If the vectors $2i - j + k$,$i + 2j - 3k$,and $3i + aj + 5k$ are coplanar,find the value of $a$.

The value of $m$,if the vectors $\hat{\imath}-\hat{\jmath}-6 \hat{k}$,$\hat{\imath}-3 \hat{\jmath}+4 \hat{k}$,and $2 \hat{\imath}-5 \hat{\jmath}+m \hat{k}$ are coplanar,is

If $\vec{a}, \vec{b}, \vec{c}$ are three non-coplanar vectors representing the coterminous edges of a parallelepiped of volume $4$ cubic units,then find the value of $(\vec{a} + \vec{b}) \cdot (\vec{b} \times \vec{c}) + (\vec{b} + \vec{c}) \cdot (\vec{c} \times \vec{a}) + (\vec{c} + \vec{a}) \cdot (\vec{a} \times \vec{b})$.

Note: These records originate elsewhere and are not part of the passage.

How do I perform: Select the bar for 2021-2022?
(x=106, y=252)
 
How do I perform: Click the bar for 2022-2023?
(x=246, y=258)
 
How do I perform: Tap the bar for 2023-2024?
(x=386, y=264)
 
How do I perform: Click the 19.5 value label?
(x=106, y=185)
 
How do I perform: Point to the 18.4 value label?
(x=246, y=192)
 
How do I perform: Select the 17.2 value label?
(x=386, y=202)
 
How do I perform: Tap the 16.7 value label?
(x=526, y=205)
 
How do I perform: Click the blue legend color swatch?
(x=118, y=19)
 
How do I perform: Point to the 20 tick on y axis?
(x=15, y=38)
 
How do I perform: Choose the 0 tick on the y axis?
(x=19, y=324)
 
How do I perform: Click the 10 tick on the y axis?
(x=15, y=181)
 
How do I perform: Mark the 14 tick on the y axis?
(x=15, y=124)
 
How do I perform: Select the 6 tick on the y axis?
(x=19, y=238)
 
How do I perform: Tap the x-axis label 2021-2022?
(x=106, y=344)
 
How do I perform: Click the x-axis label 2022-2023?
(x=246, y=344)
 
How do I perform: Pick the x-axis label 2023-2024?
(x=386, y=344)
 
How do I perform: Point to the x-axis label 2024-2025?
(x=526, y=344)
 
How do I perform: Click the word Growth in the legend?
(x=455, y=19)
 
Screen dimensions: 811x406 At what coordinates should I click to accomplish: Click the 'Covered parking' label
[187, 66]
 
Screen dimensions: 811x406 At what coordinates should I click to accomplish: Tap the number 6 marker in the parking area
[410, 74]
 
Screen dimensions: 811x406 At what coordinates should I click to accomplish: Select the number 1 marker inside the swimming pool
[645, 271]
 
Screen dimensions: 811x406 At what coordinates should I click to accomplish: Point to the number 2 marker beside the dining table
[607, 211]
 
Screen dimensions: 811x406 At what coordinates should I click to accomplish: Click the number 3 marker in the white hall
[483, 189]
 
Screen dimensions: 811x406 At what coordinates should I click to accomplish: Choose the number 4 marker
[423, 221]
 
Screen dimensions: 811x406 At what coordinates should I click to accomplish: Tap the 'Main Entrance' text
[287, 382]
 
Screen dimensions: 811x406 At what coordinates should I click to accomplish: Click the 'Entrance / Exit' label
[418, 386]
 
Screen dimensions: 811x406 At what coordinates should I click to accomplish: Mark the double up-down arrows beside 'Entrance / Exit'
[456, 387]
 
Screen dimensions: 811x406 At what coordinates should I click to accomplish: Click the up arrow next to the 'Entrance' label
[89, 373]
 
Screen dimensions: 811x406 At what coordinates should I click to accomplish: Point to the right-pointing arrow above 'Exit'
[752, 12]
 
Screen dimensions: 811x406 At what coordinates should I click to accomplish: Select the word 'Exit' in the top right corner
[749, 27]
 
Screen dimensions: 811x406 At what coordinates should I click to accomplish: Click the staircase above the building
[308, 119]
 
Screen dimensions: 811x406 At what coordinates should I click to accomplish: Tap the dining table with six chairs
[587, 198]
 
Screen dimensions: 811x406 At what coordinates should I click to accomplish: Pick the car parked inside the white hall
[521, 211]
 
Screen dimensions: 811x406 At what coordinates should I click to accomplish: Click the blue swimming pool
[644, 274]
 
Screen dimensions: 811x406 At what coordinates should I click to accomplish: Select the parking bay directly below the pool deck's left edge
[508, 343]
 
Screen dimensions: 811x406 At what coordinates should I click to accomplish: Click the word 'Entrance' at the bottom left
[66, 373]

The volume of the parallelepiped determined by the vectors $\vec{a} + \vec{b}, \vec{b} + \vec{c}$ and $\vec{c} + \vec{a}$ is $4$. Then the volume of the parallelepiped determined by the vectors $\vec{a} \times \vec{b}, \vec{b} \times \vec{c}$ and $\vec{c} \times \vec{a}$ is:

If the volume of a tetrahedron whose vertices are $A \equiv (1, -6, 10)$,$B \equiv (-1, -3, 7)$,$C \equiv (5, -1, k)$,and $D \equiv (7, -4, 7)$ is $11$ cubic units,then the value of $k$ is:

If $[\vec{p}-\vec{r}, \vec{q}, \vec{s}] + [\vec{p}+\vec{q}, \vec{r}, \vec{s}] = m[\vec{p}, \vec{r}, \vec{s}] + n[\vec{q}, \vec{r}, \vec{s}] + t[\vec{p}, \vec{q}, \vec{s}]$,then the values of $m$,$n$,$t$ respectively are . . . . . .